WHAT TO WORK ON:
Copy out the stretch from the line containing "Expand the Scratches" through the line containing "Looking at the screenshot, I should 13,50.", both lines included, with no changes.

** start of DATA SUPPLIED **

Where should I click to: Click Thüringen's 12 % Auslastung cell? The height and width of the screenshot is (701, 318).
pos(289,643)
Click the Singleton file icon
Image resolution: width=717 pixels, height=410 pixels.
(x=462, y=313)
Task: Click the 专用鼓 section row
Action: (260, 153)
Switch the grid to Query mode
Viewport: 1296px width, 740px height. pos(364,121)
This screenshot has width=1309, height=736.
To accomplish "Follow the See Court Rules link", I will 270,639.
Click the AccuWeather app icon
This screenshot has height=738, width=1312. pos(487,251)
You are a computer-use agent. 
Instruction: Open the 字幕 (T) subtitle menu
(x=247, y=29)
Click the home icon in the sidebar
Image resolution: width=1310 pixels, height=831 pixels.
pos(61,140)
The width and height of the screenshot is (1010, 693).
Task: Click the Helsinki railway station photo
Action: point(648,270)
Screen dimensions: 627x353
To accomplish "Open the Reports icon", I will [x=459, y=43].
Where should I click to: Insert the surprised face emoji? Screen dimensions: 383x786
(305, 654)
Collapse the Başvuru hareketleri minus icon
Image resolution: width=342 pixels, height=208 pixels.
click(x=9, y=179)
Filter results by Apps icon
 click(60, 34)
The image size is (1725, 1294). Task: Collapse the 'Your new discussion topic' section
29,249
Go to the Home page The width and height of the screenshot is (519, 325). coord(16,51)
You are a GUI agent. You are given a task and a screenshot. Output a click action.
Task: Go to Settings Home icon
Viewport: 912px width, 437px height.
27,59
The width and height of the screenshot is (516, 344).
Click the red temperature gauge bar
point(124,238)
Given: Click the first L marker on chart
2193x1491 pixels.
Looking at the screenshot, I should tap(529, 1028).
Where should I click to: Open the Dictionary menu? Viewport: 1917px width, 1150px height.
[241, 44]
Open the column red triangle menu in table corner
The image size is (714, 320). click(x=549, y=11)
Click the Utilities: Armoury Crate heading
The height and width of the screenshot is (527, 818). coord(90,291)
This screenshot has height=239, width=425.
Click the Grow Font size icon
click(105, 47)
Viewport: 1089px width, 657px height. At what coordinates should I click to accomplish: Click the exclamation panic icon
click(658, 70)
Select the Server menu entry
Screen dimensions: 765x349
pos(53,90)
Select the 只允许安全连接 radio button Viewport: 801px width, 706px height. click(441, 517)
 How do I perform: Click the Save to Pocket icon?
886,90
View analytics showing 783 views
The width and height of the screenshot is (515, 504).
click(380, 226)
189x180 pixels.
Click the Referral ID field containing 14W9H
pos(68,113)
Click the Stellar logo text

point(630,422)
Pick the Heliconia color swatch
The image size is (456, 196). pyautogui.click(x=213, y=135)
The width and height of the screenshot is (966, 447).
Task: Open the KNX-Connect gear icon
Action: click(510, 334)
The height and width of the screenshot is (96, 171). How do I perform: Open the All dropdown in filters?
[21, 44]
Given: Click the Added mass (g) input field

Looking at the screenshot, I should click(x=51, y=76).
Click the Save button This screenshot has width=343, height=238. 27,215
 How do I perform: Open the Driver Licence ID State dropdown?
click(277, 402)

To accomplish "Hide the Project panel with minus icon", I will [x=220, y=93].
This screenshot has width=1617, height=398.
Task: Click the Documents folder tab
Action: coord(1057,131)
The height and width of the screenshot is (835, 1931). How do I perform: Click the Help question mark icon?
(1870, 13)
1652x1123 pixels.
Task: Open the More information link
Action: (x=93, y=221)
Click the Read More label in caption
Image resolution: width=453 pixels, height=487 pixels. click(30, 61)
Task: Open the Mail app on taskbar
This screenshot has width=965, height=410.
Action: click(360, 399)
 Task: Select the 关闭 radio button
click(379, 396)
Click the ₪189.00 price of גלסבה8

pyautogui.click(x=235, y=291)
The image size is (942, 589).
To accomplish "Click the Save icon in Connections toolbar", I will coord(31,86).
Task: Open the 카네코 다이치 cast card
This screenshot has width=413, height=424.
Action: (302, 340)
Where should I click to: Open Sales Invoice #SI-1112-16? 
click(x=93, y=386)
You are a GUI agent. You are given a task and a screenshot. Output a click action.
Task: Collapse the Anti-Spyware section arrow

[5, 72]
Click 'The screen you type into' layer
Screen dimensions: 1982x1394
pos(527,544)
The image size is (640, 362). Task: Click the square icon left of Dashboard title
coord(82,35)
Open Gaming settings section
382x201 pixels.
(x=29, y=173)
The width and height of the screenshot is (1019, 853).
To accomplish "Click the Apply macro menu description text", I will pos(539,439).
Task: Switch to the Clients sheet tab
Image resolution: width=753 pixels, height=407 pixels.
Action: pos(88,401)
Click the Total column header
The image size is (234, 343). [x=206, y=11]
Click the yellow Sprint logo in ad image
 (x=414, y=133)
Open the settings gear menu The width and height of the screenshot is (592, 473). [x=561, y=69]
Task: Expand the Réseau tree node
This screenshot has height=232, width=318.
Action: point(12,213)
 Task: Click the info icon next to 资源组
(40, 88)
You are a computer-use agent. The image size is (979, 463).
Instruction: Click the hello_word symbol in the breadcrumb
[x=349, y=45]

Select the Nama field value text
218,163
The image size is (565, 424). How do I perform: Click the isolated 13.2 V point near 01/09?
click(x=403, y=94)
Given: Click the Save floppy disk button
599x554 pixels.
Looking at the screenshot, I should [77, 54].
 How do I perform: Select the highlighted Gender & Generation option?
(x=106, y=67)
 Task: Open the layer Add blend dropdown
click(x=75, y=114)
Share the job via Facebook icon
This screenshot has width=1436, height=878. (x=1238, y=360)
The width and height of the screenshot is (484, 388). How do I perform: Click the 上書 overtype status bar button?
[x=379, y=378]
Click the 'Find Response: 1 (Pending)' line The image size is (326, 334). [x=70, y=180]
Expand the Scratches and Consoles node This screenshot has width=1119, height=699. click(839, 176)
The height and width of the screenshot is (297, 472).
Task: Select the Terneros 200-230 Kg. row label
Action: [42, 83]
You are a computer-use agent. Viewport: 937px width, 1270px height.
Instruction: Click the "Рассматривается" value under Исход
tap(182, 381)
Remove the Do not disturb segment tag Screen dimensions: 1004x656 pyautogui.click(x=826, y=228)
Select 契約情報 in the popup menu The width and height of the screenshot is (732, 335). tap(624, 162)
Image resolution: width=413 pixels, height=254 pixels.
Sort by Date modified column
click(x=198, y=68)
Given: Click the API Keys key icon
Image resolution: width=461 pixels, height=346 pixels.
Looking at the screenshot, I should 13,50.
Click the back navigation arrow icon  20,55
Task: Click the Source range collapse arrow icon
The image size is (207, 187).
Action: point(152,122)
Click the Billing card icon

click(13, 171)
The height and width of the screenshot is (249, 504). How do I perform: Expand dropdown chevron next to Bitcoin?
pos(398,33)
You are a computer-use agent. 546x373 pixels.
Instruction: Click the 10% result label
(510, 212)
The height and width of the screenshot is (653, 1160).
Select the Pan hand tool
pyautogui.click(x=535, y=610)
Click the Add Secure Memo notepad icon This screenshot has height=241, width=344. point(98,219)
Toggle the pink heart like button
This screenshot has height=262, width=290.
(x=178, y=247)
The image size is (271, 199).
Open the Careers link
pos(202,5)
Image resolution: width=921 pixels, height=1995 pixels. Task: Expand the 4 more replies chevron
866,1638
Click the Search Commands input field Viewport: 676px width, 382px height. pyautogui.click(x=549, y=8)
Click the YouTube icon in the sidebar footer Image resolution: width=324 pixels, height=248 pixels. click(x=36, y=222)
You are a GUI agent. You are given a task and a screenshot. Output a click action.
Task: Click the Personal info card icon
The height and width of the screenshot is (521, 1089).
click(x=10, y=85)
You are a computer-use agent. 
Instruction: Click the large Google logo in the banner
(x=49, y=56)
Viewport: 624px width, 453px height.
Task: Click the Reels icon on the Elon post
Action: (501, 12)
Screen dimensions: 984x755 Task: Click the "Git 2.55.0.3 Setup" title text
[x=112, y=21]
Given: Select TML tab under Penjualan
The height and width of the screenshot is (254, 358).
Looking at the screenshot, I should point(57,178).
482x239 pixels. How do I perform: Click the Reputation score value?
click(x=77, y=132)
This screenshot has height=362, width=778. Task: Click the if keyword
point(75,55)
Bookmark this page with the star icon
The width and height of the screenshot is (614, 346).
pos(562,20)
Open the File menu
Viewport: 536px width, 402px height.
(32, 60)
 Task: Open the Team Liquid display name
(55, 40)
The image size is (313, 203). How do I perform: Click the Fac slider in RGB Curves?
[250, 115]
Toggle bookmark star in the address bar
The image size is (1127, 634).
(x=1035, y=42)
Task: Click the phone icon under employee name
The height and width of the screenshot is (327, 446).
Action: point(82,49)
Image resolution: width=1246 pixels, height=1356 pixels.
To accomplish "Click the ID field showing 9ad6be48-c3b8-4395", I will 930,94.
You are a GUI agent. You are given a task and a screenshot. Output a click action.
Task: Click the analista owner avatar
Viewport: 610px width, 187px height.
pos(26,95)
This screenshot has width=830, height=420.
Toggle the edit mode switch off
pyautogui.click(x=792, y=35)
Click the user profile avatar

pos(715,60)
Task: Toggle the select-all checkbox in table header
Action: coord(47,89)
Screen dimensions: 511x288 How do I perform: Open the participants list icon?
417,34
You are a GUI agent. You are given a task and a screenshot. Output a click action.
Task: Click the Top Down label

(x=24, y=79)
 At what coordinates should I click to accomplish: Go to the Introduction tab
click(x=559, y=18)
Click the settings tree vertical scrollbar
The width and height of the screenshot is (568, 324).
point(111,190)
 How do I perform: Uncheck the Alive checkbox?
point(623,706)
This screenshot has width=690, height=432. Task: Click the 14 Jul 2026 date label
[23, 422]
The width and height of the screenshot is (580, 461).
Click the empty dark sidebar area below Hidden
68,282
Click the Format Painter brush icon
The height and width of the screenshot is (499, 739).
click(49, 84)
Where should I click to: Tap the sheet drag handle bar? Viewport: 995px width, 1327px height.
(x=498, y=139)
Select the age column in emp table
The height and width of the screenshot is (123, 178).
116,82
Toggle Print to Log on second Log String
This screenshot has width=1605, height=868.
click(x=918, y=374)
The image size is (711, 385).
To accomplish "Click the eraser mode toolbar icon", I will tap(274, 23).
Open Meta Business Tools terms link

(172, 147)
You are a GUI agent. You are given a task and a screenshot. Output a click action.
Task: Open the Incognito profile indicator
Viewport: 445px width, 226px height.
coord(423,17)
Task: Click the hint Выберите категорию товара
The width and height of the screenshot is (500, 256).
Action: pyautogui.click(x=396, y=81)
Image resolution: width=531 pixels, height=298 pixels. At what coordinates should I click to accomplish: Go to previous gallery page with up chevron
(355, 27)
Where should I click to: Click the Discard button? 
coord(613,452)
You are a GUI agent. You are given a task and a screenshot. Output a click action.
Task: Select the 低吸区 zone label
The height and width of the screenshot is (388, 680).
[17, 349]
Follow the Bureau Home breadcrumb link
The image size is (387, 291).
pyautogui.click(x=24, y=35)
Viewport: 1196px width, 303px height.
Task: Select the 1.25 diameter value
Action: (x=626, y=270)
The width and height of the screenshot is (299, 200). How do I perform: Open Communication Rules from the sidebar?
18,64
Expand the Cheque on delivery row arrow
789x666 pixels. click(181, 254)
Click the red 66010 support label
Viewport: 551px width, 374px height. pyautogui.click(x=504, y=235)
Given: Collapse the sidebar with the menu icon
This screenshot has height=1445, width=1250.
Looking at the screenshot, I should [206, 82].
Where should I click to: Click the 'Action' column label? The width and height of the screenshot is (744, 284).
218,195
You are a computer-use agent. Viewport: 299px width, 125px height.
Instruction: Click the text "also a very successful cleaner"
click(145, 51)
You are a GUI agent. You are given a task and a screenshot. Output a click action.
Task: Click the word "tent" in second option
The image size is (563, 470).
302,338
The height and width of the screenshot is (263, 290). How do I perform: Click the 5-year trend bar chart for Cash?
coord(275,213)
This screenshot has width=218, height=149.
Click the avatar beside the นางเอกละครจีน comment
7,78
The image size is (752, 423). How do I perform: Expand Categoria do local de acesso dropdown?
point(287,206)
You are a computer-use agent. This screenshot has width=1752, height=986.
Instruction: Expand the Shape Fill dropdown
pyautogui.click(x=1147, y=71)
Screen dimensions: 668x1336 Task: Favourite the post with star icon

** end of DATA SUPPLIED **

EXPECTED ANSWER:
Expand the Scratches and Consoles node This screenshot has width=1119, height=699. click(839, 176)
The height and width of the screenshot is (297, 472).
Task: Select the Terneros 200-230 Kg. row label
Action: [42, 83]
You are a computer-use agent. Viewport: 937px width, 1270px height.
Instruction: Click the "Рассматривается" value under Исход
tap(182, 381)
Remove the Do not disturb segment tag Screen dimensions: 1004x656 pyautogui.click(x=826, y=228)
Select 契約情報 in the popup menu The width and height of the screenshot is (732, 335). tap(624, 162)
Image resolution: width=413 pixels, height=254 pixels.
Sort by Date modified column
click(x=198, y=68)
Given: Click the API Keys key icon
Image resolution: width=461 pixels, height=346 pixels.
Looking at the screenshot, I should 13,50.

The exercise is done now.